**TEXT SHOWN:**
**********

The amount of any CAMT will be the amount that 15% of AFSI exceeds regular tax, and this incremental tax can be used as a credit against the CAMT in future years. Companies that could be affected should assess and model the impact now. The tax’s reach could be broader than expected, as there are several aggregation rules for determining whether a company exceeds the $1 billion threshold. The IRS guidance does provide a safe harbor for companies with less than $500 million in unadjusted financial statement net income.
The failure of Congress to act on a year-end tax extender deal leaves in place two unfavorable changes that could affect deductions for interest expense and tangible business investments. These changes could prompt companies to reassess their financing structures and capital investment plans.
The change to the limit on interest deductions under Section 163(j) became effective for tax years beginning in 2022 and thereafter. Section 163(j) generally limits the deduction for net interest expense to 30% of adjusted taxable income. Before 2022, adjusted taxable income was similar to earnings before interest, taxes, depreciation, and amortization (EBITDA). For tax years beginning in 2022 and later, depreciation and amortization must be included, lowering adjusted taxable income for purposes of the limit.
This change could prove particularly painful with interest rates rising. Interest expense on variable rate debt is likely to increase but will is now less likely to be deductible. Businesses with substantial interest expense should consider the impact of the change when evaluating current and future financing arrangements.
Bonus depreciation is also becoming less favorable for property placed in service in 2023. For the last several years, bonus depreciation allowed businesses to deduct 100% any property with a useful life of useful life of 20 years or less under the modified accelerated cost recovery system (MACRS). This included both used property any qualified improvement property, which includes almost any improvement to a building interior that doesn’t enlarge or affect the structure of the building or its elevators. Property placed in service in 2023 now only qualifies for 80% bonus depreciation, and without legislative action, that rate will decrease to 60% in 2024 with additional drawdowns in future years.

**********

Pointing data for text and elements:
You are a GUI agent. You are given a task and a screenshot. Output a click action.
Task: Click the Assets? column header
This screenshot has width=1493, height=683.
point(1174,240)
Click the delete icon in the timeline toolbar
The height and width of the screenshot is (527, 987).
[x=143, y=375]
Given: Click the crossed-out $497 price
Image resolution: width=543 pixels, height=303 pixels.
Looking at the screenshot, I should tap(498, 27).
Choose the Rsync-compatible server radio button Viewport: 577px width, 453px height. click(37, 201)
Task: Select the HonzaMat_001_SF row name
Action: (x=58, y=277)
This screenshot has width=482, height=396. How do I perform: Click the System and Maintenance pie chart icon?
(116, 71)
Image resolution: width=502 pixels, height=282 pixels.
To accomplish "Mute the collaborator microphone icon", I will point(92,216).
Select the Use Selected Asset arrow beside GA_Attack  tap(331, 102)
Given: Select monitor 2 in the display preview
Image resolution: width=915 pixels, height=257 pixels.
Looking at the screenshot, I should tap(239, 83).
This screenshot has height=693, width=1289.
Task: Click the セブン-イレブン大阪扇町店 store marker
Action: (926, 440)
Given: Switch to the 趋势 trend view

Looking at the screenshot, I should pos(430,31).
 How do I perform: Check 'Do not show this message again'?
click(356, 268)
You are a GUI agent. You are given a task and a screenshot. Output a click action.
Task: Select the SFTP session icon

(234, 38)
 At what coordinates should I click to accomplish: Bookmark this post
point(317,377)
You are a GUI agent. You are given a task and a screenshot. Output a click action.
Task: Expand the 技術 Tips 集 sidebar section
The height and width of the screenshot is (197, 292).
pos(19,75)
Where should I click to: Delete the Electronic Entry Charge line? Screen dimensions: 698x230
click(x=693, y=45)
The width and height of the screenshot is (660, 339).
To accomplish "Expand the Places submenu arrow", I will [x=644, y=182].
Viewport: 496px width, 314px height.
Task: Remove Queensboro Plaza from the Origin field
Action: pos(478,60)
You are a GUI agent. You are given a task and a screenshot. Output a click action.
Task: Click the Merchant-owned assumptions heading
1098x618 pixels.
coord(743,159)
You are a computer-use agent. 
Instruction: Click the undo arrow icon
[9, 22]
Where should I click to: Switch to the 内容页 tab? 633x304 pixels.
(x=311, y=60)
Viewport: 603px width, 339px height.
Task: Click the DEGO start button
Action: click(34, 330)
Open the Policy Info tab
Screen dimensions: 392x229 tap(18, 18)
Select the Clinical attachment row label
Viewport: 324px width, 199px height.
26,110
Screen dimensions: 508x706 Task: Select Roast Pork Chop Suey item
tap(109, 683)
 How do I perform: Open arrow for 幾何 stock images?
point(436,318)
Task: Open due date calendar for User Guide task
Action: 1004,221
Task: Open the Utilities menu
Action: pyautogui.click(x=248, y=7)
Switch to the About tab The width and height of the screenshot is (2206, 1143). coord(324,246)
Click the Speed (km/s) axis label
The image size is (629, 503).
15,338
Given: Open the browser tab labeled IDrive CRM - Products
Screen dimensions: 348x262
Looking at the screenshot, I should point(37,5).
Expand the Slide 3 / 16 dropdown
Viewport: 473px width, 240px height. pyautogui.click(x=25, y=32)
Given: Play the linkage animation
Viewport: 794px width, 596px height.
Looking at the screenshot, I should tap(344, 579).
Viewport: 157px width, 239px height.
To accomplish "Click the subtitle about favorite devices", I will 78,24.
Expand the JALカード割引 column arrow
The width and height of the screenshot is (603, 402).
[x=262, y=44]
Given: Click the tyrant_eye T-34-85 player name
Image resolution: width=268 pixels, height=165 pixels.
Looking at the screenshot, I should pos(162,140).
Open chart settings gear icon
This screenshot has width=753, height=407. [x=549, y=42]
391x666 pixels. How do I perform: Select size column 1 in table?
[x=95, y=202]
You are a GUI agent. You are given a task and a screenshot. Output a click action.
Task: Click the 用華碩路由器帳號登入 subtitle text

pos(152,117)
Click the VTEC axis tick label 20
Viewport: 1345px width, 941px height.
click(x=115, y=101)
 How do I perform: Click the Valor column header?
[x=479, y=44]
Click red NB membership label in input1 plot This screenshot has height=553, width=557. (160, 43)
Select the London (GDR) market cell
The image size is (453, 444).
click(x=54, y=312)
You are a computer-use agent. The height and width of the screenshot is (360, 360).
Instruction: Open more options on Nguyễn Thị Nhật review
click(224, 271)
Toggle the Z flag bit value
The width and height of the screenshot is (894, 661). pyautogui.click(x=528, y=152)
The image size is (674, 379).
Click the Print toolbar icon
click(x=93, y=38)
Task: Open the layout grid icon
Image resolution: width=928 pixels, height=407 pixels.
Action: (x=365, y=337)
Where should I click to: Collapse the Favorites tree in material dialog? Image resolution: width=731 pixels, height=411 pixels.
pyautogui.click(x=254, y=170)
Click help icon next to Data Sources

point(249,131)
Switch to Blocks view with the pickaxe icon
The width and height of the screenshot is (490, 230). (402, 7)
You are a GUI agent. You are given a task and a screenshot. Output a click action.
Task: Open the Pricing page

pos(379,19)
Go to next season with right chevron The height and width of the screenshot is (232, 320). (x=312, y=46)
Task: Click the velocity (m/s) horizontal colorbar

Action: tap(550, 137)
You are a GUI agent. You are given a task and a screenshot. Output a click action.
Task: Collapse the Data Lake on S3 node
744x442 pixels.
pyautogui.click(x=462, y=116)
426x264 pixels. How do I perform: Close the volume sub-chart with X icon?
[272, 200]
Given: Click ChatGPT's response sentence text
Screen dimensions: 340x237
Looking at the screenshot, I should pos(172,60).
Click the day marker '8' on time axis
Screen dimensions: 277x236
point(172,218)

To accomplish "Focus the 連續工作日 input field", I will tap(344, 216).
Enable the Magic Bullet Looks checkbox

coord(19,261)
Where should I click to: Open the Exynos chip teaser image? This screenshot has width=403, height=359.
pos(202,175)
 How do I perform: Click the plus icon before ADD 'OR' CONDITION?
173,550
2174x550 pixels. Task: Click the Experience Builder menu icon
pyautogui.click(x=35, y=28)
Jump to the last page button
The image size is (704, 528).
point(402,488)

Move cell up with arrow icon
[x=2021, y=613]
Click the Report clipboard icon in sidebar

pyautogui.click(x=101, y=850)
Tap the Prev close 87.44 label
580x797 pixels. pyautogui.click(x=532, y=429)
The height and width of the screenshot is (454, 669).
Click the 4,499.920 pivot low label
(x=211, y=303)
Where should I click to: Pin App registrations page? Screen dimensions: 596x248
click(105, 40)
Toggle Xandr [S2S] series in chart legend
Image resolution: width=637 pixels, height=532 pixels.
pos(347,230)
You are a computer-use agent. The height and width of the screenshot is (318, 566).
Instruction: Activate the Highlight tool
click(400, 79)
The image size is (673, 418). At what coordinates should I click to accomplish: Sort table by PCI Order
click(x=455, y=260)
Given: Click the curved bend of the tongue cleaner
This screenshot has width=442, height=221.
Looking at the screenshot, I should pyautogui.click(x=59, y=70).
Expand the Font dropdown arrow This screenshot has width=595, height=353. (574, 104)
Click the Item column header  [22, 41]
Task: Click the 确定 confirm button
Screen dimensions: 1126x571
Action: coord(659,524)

**********

**CHALLENGES:**
- 1) In the tax text, Section 163(j) generally limits the deduction for net interest expense to what share of adjusted taxable income?
- 2) Reproduce word for word the portion of the tax text starting with "The amount of" and going on through "capital investment plans.".

**FINAL RESULTS:**
- 1) 30% of adjusted taxable income.

- 2)
The amount of any CAMT will be the amount that 15% of AFSI exceeds regular tax, and this incremental tax can be used as a credit against the CAMT in future years. Companies that could be affected should assess and model the impact now. The tax’s reach could be broader than expected, as there are several aggregation rules for determining whether a company exceeds the $1 billion threshold. The IRS guidance does provide a safe harbor for companies with less than $500 million in unadjusted financial statement net income.
The failure of Congress to act on a year-end tax extender deal leaves in place two unfavorable changes that could affect deductions for interest expense and tangible business investments. These changes could prompt companies to reassess their financing structures and capital investment plans.